What Game Designers Can Learn from the Structure of TV's Best Serialized Stories
Although I'm not a hardcore gamer, I find myself fascinated by the argument about game structure made in a September 8th, 2013 post by Julius Kuschke.
In particular, what Julius Kuschke has to say about working on the structure of video game narratives reminds me of what I've been telling my screenplay development students - in a discussion of how TV series like House of Cards and Breaking Bad are structured - just this week.
The problem with many video games (see the wildly convoluted diagram from Street Fighter above)?
Mr. Kuschke quotes veteran game designer Warren Spector: "The part of the story where, having established the hero’s problem and gotten him up a tree you throw narrative rocks at the poor schmo? That part, we’re not so good at."
Why do so many games get boring after a couple hours of repetitive play?
According to Julius Kuschke, without the narrative momentum of a good film or episodes of a great TV serial, the long hours in the middle of a game can drag: "I get so bored by games like Assassin’s Creed – that stretch their narrative over dozens of hours without letting the plot make relevant progress – that I did not finish any of the series’ last installments."
So what's the solution?
Is there a structure for games that might make playing them - especially after a strong opening cut scene - a more enjoyable experience?
The answer that Julius Kuschke suggests is remarkably similar to the advice I've been giving my screenplay development students about the structure of episodic television. In particular, my students and I have been talking about how serials differ from procedurals (like CSI or House).
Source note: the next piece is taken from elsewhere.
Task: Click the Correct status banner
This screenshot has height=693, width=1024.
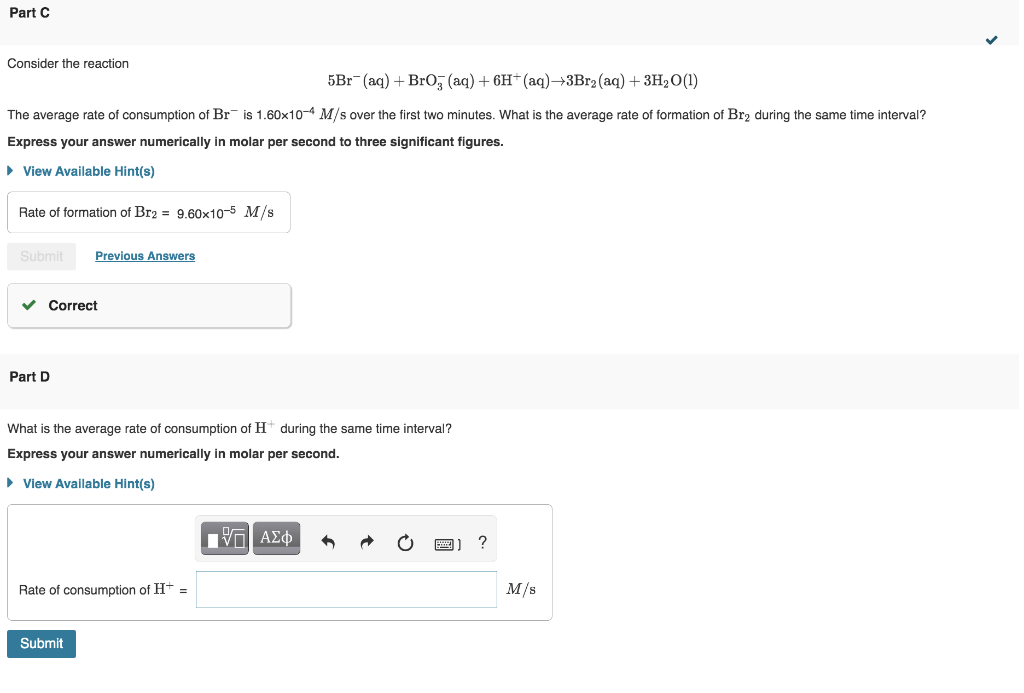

And more specifically, we've talked about how, in a season of a television serial, there is usually a season long goal as well as elements that hold each episode together as its own satisfying entity.
Easier said than done?
Yes.
But the best television writers are currently creating discrete episode arcs for shows like Mad Men or Game of Thrones within a larger season-long arc.
How do they do it?
One of the tools that many TV writers use involves outlining, such that the obstacles in each scene of an episode (in addition to leading to a new scene and moving toward a climax within the episode) are related both to a central organizing idea for the episode and a central organizing idea for the entire series.
And here's where it gets really interesting... There may even be intermediate arcs that hold two or more episodes together with cliff hangers.
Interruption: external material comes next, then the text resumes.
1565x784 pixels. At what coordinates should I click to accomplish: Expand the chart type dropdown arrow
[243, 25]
This form of structure has been identified as "tiered" in a great article by Mike Jones that appeared on the Australian Film, Television and Radio School blog back in January of 2011:
Here's how Mike Jones explains the tiered structure in the context of a serialized show: "Battlestar Galactica stands as a very prominent example of the [tiered] style. Each season as a clear set of macro-level series story-lines that are contributed to incrementally. In tandem are self-contained story-lines that offer closure at an episode by episode level. Operating amidst this are clusters of multi-episode arcs that deliver a third form of closure to a story-line played out over several episodes grouped together."
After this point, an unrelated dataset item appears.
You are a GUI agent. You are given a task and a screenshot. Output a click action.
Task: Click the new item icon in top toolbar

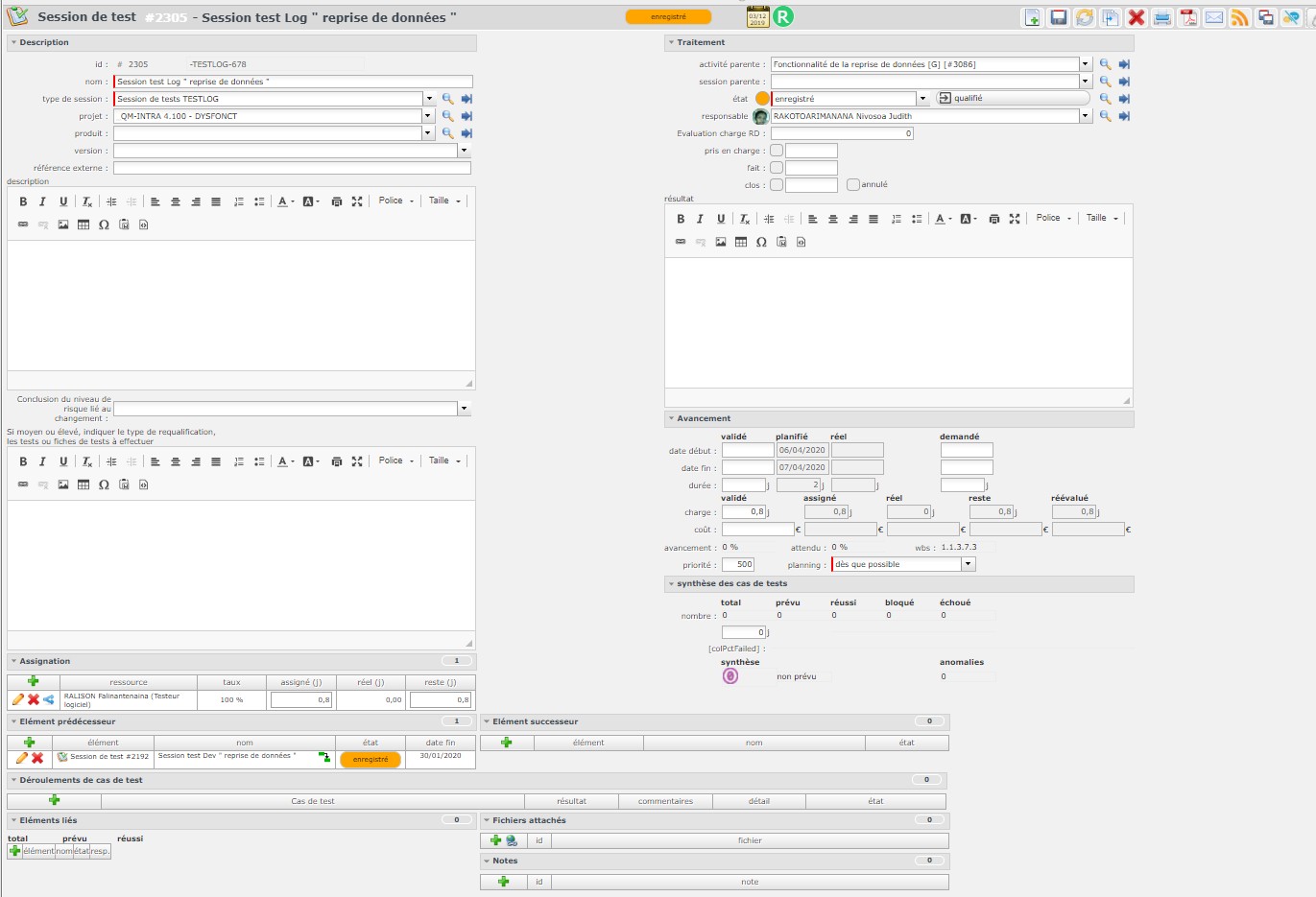(1032, 17)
So, now that we have a clearer sense of how serial TV shows are structured, let's look at how Mr. Kuschke advises gamers to think about writing a game (as a series of episodes) borrowing the tiered structure of a TV serial:
"[M]ethods for linking story arcs together, for providing closure and climax points regularly are already out there... Due to their expected length games are much closer to TV series than to the average 90 minutes Hollywood movie or a typical stage play."
"[T]he three act structure... simply isn’t made for stories of [game] length! Television has found much better structures for this purpose over the last decades. Daily soaps and prime time serials like Lost, Breaking Bad and many others are using them with great success... Episodes have self-contained story arcs, that bring a regular element of closure, while also providing series-long arcs and multi-episode arcs that join several episodes together."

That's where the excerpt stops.